Seligman’s prepared learning - Disordered Minds

30-Second Psychology: The 50 Most Thought-provoking Psychology Theories, Each Explained in Half a Minute - Christian Jarrett 2011

Seligman’s prepared learning
Disordered Minds

Snake and spider phobias are much more common than morbid fears about traffic or electric sockets, despite the fact that cars and electricity kill many more people. Psychologist Martin Seligman’s prepared learning theory suggests that this is because we have developed a fear system that is ’prepared’ — sensitive to certain situations due to the effect of evolution. In the modern world, traffic and electrical accidents are major killers, but for the majority of the history of primates (our early ancestors), hazards such as snakes and spiders have been a far greater risk. According to the theory, individual primates who more easily learned to fear the biggest threats were those more likely to survive and pass on their genes — meaning, over time, that we have evolved a genetically based, fear-learning system that is tuned to certain dangers and not others. Seligman came up with his theory in 1970, but years of subsequent experiments have backed up the idea with evidence suggesting that this sensitivity can be detected even in monkeys and babies, so demonstrating its innateness. The theory has also evolved, with more recent versions suggesting that evolution has given us a specific ’fear module’ that works quickly, automatically and relies on dedicated brain circuits.

3-SECOND PSYCHE

We’ve been shaped by evolution to fear those objects and situations — such as snakes and heights — that were a threat to our distant ancestors.

3-MINUTE ANALYSIS

While the notion that some fears are more easily learned than others is generally accepted, the claim that this is purely a result of evolutionary processes has been more difficult to prove.
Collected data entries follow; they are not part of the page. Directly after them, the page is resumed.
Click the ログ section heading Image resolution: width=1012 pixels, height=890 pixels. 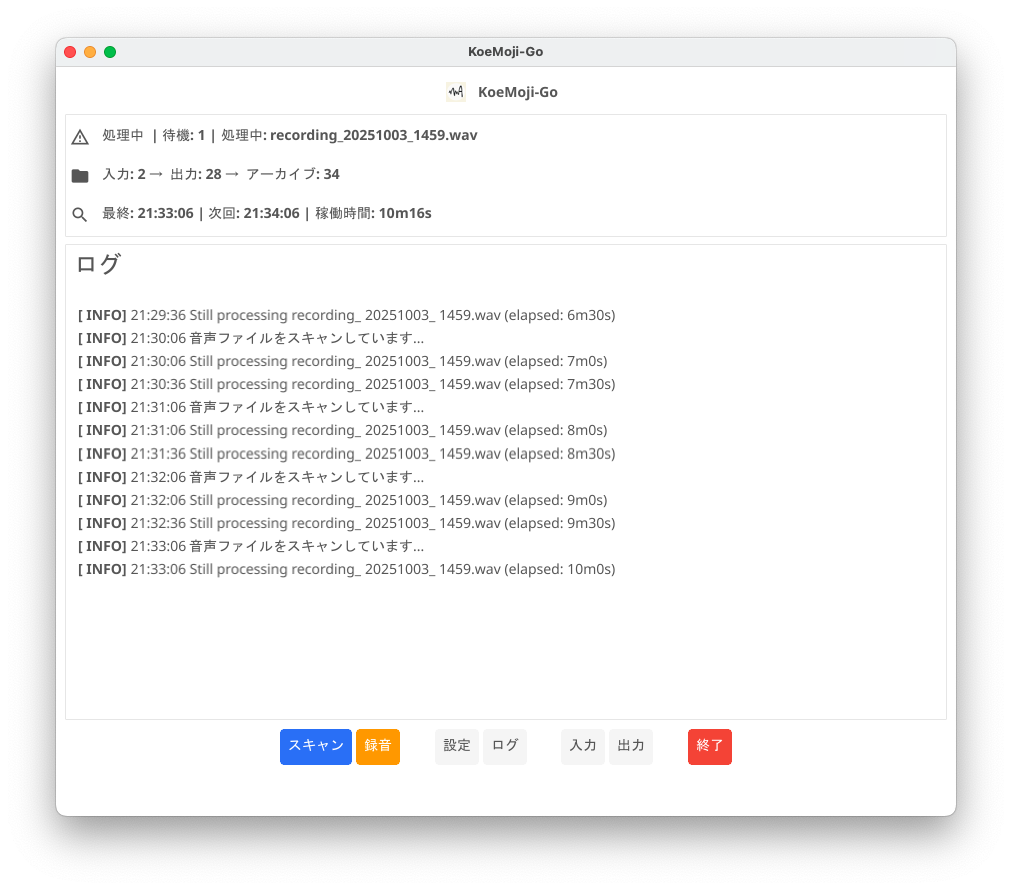[x=99, y=264]
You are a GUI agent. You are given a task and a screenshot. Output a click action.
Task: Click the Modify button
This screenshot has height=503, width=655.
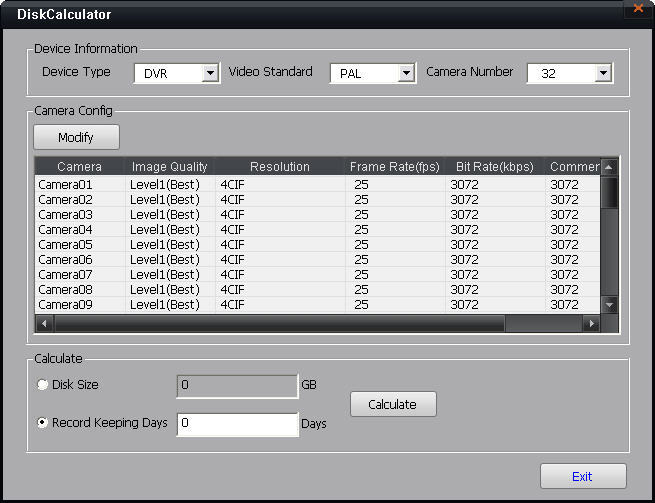76,137
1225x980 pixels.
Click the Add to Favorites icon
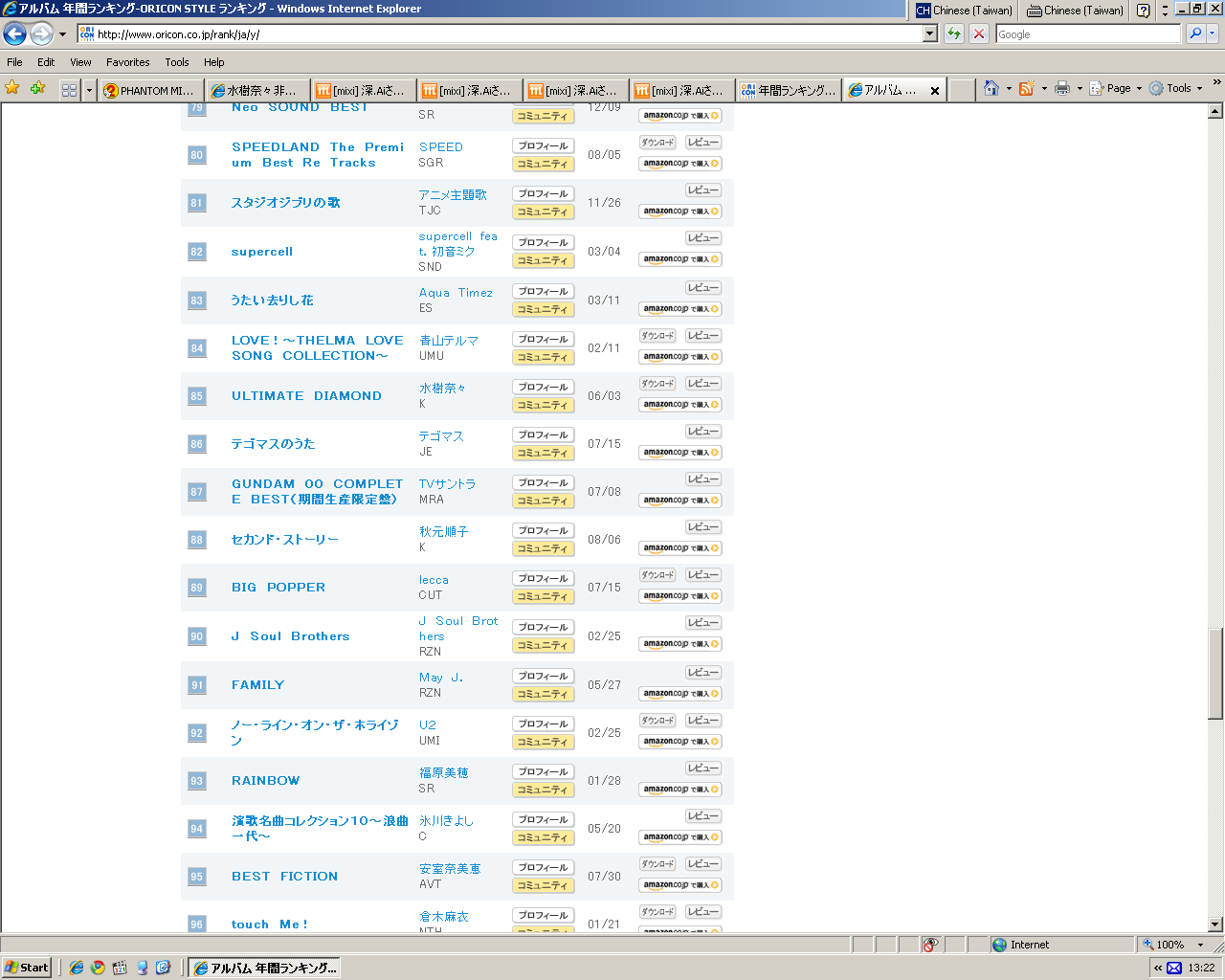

As phobias do not typically appear until adolescence or adulthood, it’s possible we are more likely to fear certain things as much because of cultural beliefs, through observing how other people react and warnings given by parents, as through the effect of evolution.

RELATED THEORIES

WATSON’S BEHAVIOURISM

EVOLUTIONARY PSYCHOLOGY

PAVLOV’S DOGS

3-SECOND BIOGRAPHY

MARTIN E.P. SELIGMAN

1942 —

30-SECOND TEXT

Vaughan Bell

Image

A healthy dose of arachnophobia may have saved your ancestors’ skin, allowing the trait to be passed onto you.